Plantas de interior: 6 errores comunes y soluciones prácticas

Paradójicamente quienes más necesiten esa conexión con las plantas son quienes menos tiempo tienen de mantenerlas. Aunque cuidarlas no significa solo regarlas, esta tarea ya de por sí no es tan fácil como echarles agua y nada más.

Las plantas de interior son grandes aliadas para quienes viven en departamentos o simplemente aquellos que busquen darle vida a hogares, comercios o instituciones.

Oxigenan el aire y nos permiten conectar con la naturaleza en medio de la vorágine cotidiana del estudio, el empleo y las responsabilidades.

Paradójicamente quienes más necesiten esa conexión con las plantas son quienes menos tiempo tienen de mantenerlas. Aunque cuidarlas no significa solo regarlas, esta tarea ya de por sí no es tan fácil como echarles agua y nada más.

El exceso de este preciado líquido muchas veces es lo que las termina matando. Al traer una plantita a casa, lo que más queremos es que tenga una larga y luminosa vida, pero muchas veces nuestros conocimientos se limitan simplemente a tirarles medio vasito.

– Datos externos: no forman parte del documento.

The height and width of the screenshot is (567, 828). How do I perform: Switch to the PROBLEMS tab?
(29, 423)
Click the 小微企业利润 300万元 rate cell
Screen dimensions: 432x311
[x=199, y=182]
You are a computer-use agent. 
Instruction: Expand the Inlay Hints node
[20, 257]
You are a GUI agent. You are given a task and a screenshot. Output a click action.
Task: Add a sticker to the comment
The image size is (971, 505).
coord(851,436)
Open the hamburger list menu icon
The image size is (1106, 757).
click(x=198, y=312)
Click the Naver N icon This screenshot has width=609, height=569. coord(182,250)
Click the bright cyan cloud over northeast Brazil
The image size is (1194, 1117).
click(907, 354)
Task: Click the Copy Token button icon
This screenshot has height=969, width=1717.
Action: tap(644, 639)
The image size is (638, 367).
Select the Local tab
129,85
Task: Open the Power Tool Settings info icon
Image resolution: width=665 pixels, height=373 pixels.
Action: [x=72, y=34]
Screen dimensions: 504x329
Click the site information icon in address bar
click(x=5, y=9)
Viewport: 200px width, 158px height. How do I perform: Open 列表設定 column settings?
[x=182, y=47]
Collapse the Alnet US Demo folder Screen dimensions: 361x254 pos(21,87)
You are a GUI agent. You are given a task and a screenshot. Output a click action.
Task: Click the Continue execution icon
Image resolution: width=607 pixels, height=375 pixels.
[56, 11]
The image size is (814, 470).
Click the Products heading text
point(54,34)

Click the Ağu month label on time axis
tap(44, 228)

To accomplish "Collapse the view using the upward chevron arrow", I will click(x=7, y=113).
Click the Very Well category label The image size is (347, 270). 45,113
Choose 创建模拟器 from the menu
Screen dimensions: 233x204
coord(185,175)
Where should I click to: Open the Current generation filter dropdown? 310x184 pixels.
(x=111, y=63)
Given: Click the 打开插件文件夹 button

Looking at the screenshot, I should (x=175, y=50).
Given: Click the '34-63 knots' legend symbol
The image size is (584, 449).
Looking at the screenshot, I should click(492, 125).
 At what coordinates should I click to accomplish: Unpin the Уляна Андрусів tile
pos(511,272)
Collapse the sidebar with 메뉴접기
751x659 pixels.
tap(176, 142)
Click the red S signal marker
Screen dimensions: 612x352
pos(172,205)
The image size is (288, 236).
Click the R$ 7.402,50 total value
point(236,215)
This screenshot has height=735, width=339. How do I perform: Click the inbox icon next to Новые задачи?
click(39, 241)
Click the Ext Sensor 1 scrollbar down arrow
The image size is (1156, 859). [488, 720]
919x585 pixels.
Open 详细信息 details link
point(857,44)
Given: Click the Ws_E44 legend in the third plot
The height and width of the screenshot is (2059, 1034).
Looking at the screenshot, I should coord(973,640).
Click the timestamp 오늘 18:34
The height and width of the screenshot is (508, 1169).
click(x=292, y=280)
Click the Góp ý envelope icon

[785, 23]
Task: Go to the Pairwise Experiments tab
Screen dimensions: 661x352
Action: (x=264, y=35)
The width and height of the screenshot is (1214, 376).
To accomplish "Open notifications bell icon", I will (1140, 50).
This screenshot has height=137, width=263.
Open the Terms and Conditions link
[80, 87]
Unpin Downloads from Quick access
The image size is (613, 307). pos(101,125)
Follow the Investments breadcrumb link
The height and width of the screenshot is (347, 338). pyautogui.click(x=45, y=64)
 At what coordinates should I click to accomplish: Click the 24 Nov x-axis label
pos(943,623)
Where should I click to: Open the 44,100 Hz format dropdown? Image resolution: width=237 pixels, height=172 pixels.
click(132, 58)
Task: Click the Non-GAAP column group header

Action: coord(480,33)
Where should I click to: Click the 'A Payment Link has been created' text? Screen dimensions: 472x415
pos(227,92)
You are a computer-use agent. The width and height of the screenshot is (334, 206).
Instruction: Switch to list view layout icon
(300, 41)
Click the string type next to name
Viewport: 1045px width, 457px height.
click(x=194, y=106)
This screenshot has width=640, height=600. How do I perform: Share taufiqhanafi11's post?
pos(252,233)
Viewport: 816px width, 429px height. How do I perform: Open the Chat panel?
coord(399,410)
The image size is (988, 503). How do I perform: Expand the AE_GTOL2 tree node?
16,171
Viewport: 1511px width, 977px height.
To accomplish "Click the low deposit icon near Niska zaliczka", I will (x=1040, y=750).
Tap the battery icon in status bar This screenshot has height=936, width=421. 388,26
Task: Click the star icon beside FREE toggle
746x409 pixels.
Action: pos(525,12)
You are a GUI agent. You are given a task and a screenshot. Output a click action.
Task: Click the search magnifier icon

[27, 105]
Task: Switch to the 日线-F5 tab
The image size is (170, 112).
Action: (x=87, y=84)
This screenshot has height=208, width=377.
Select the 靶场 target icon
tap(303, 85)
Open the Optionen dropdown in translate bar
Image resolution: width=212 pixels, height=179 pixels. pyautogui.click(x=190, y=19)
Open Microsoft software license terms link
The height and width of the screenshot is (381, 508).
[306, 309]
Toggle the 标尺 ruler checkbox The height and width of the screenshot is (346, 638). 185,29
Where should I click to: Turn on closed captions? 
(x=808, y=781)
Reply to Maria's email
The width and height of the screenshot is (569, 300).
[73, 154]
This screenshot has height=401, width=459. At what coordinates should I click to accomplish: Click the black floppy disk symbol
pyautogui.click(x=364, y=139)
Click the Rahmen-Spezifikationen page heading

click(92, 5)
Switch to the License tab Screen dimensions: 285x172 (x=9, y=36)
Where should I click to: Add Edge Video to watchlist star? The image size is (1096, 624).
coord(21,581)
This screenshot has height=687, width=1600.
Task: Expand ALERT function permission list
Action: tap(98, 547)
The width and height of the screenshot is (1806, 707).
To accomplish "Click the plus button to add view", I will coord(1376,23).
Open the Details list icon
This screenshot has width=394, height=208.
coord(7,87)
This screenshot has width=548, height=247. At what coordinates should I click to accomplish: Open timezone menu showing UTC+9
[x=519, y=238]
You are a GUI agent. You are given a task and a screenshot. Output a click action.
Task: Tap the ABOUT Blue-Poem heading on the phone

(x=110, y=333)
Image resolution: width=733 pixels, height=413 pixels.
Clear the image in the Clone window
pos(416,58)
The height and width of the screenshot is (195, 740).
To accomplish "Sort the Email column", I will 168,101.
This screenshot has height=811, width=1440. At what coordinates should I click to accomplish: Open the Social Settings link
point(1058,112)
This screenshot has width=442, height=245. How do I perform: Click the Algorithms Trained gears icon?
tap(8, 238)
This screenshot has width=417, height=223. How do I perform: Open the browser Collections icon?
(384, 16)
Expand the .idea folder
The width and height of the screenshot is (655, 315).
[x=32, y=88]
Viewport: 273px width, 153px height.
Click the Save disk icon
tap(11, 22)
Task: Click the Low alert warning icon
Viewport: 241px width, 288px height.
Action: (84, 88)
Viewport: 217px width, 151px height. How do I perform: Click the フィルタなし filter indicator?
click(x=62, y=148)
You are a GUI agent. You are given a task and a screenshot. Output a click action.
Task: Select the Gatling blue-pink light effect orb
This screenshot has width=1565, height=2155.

El problema es cuando lo hacemos todos los días. El agua no debe sobrepasar las raíces, de lo contrario la planta comienza a pudrirse porque no llega a absorberla completamente, y esta se estanca.

Otro gran error es pasarnos al otro extremo y directamente no acordarnos de regarla. Por descuido o falta de tiempo, cuando las veamos a punto de perecer, lo mejor es hidratarlas colocando la maceta sobre un recipiente con agua por un buen rato.

Para salvarlas es mejor el riego por inmersión porque la tierra al estar tan seca absorbe muy poco si la regamos.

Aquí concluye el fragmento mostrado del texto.